Whenever I'm hanging around the Snap! folks, I hear a lot about lambda calculus. There's a lambda in the Snap! logo, and the concept seems to be on everyone's mind. But after taking a look at the wikipedia page, I'm struggling to understand what makes it exciting.

Trying to make sense of Lambda Calculus has been like learning geometry without ever seeing the shapes. Sure, it's technically possible to solve a geometry problem using only definitions, but without ever seeing how those definitions manifest themselves in the real world, it's hard to extract any real meaning from the answers.
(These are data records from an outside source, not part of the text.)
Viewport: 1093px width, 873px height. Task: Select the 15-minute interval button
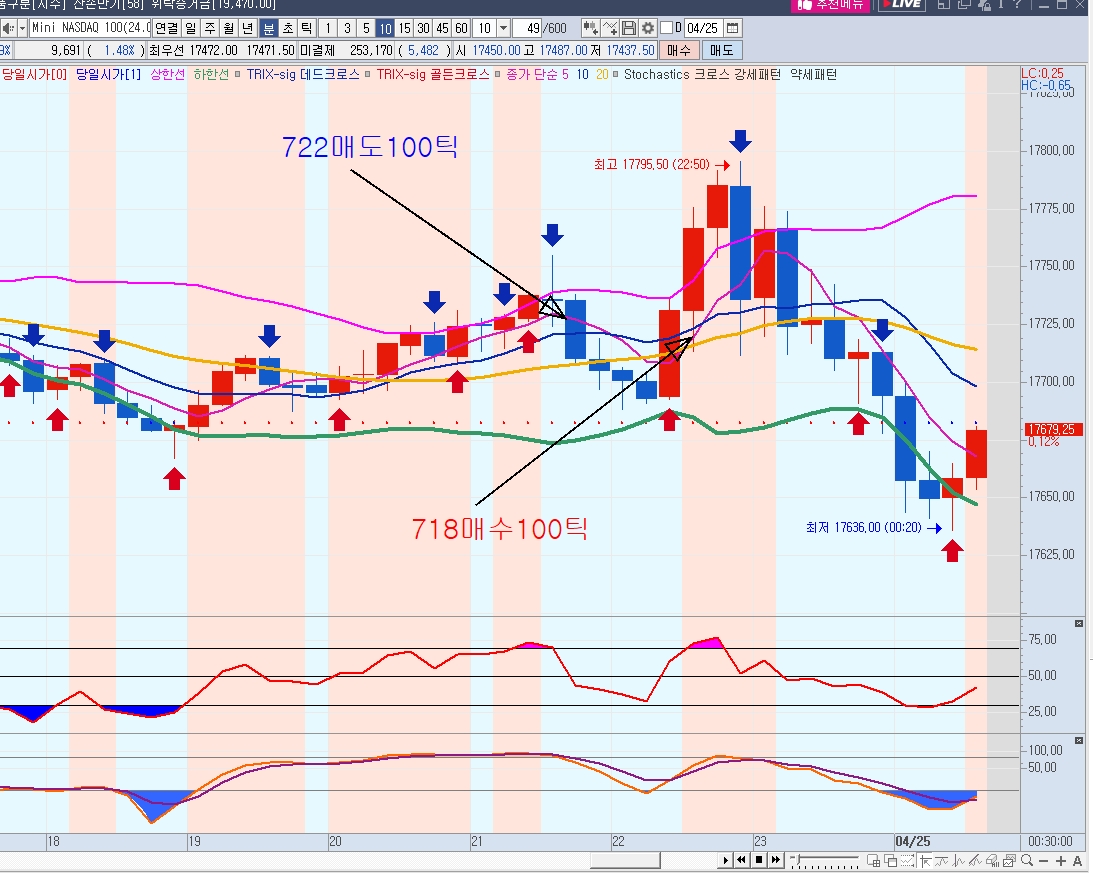tap(404, 28)
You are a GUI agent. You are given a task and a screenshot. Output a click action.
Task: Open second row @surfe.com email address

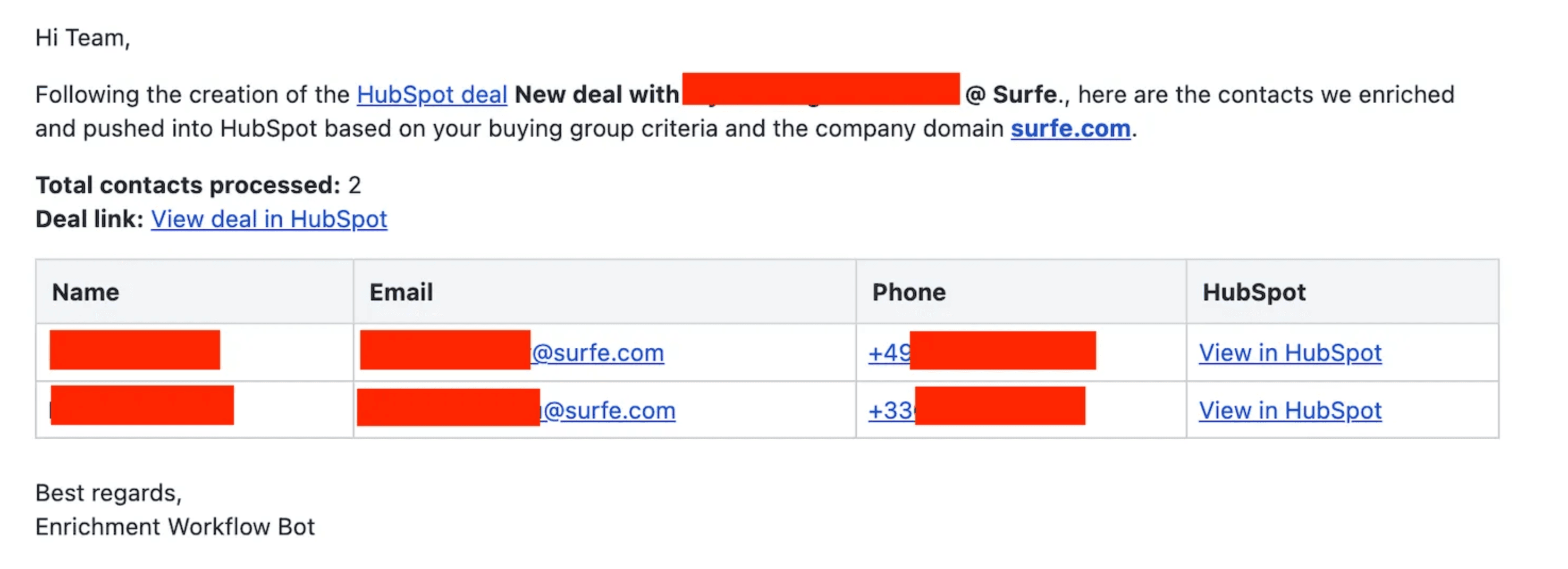tap(516, 409)
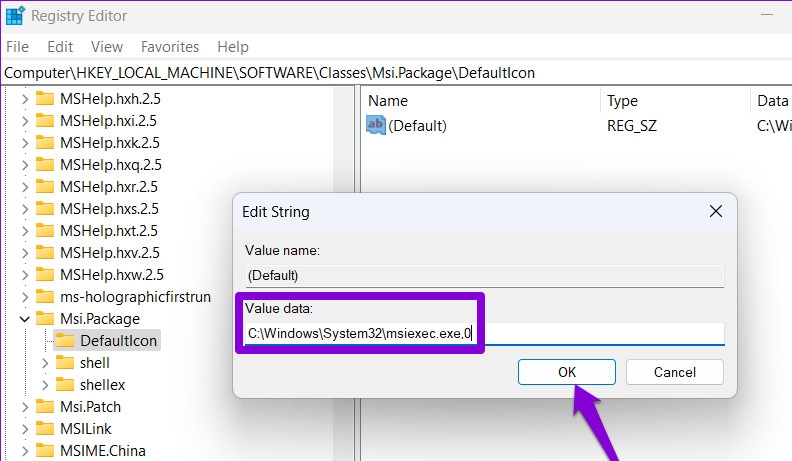792x461 pixels.
Task: Select the (Default) string value icon
Action: pos(375,125)
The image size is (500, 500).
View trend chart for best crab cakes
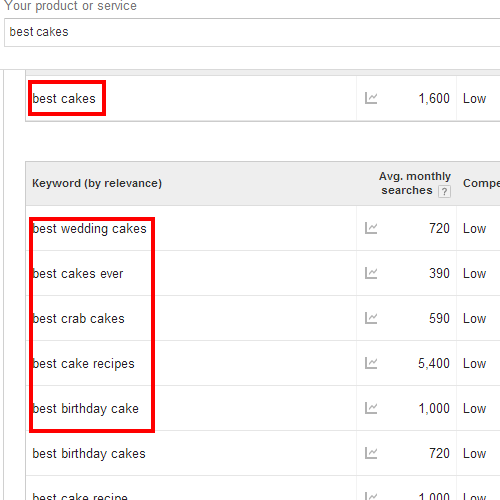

(For example, let's say there's an object called a guzzle. Every guzzle has two polywhacks which are obstrated. Two polywhacks are obstrated when their sniffles sum to 145. If you have a guzzle with a polywhack of sniffle -56, one could determine that the sniffle of the second polywhack of the guzzle is 201. However, the answer means nothing without context.)


What I currently understand about lambda calculus:

  • Every function is anonymous (no named functions, which makes recursion very difficult)
  • Every function takes only one input (functions have to be strung together instead)
  • Lambda Calculus can be used to simulate any single-taped Turing Machine (I've always lacked a bit of understanding as to what makes Turning Machines interesting either)

So essentially... Why should I care about lambda calculus?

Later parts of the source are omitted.